There are two kinds of sequence diagrams:

- Sequence Diagram (SD): A regular version of sequence diagram describes how the system operates, and every object within a system is described specifically.
- System Sequence Diagram (SSD): All systems are treated as a black box, where all classes owned by the system are not depicted. Instead, only an object named System is depicted.

==Key elements of sequence diagrams==
A sequence diagram shows, as parallel vertical lines (lifelines), different processes or objects that live simultaneously, and, as horizontal arrows, the messages exchanged between them in the order in which they occur. This allows for the graphical specification of simple runtime scenarios.

A system sequence diagram should specify and show the following:
- External actors
- Messages (methods) invoked by these actors
- Return values (if any) associated with previous messages
- Indication of any loops or iteration area

==Reading a system sequence diagram==
Professionals, in developing a project, often use system sequence diagrams to illustrate how certain tasks are done between users and the system. These tasks may include repetitive, simple, or complex tasks. The purpose is to illustrate the use case in a visual format. Familiarity with unified modeling language (UML) is needed to construct a system sequence diagram. These models show the logic behind the actors (people who affect the system) and the system in performing the task. Reading a sequence diagram begins at the top with the actor(s) or the system(s) (which is located at the top of the page). Under each actor or system there are long dotted lines, called "lifelines", which are attached to them. Actions are performed with lines that extend between these lifelines. The connection between an action line and a lifeline shows the interaction between the actor or system. Messages will often appear at the top or bottom of a system sequence diagram to illustrate the action in detail. For example, a request by an actor to log in would be represented by login (username, password). After each action is performed, the response or next action is located under the previous one. By reading down the lines, one can see in detail how certain actions are performed in the provided model, and in what order.

== Diagram building blocks ==
If the lifeline is that of an object, it demonstrates a role. Leaving the instance name blank can represent anonymous and unnamed instances.
→
Messages, written with horizontal arrows with the message name written above them, display interaction. Solid arrow heads represent synchronous calls, open arrow heads represent asynchronous messages, and dashed lines represent reply messages.
If a caller sends a synchronous message, it must wait until the message is done, such as invoking a subroutine. If a caller sends an asynchronous message, it can continue processing and need not wait for a response.
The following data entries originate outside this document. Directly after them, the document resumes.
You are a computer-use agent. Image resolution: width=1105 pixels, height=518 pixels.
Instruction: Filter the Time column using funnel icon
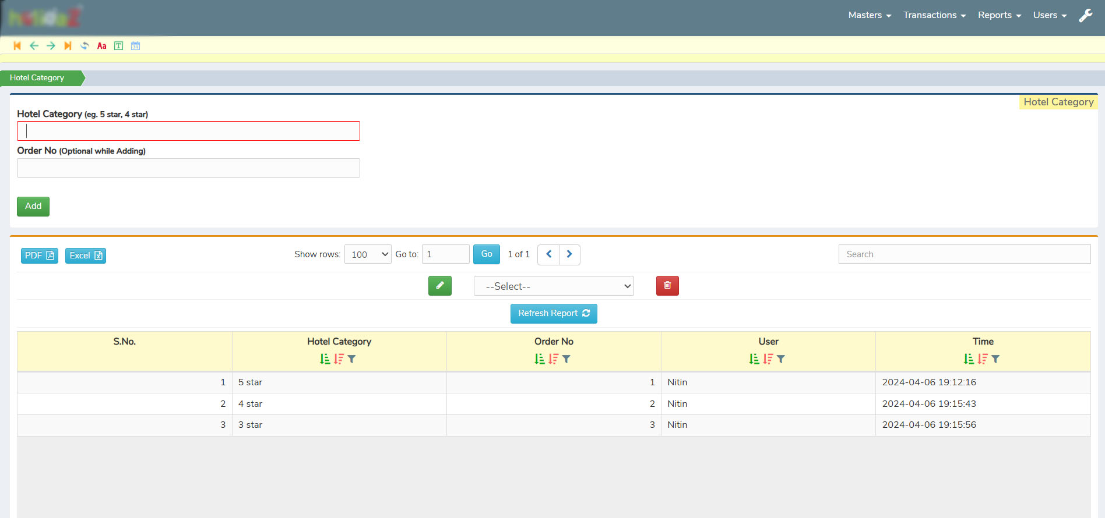point(995,359)
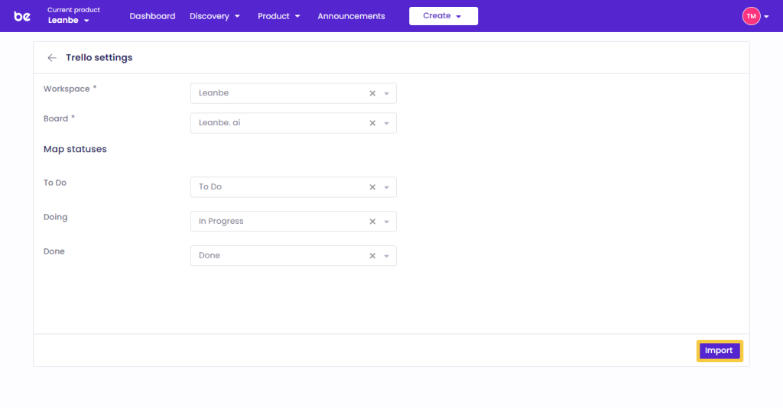Image resolution: width=783 pixels, height=408 pixels.
Task: Expand the Product menu
Action: pos(278,16)
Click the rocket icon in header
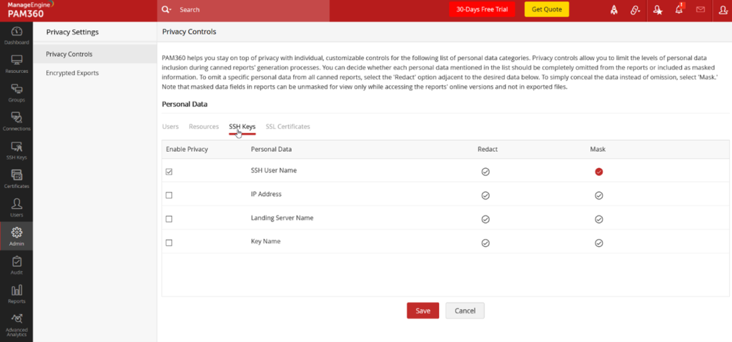Screen dimensions: 732x342 pyautogui.click(x=613, y=10)
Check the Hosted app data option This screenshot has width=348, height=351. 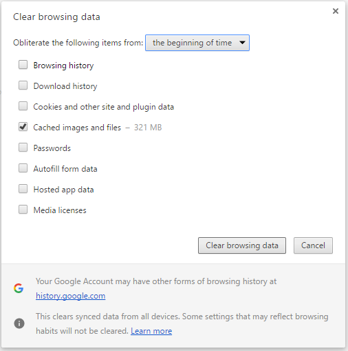pos(23,189)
Asynchronous calls are present in multithreaded applications, event-driven applications, and in message-oriented middleware.
Activation boxes, or method-call boxes, are opaque rectangles drawn on top of lifelines to represent that processes are being performed in response to the message (ExecutionSpecifications in UML).

Objects calling methods on themselves use messages and add new activation boxes on top of any others to indicate a further level of processing. If an object is destroyed (removed from memory), an X is drawn below the lifeline, and the dashed line ceases to be drawn below it. It should be the result of a message, either from the object itself, or another.

A message sent from outside the diagram can be represented by a message originating from a filled-in circle (found message in UML) or from a border of the sequence diagram (gate in UML).

UML has introduced significant improvements to the capabilities of sequence diagrams. Most of these improvements are based on the idea of interaction fragments which represent smaller pieces of an enclosing interaction. Multiple interaction fragments are combined to create a variety of combined fragments, which are then used to model interactions that include parallelism, conditional branches, and optional interactions.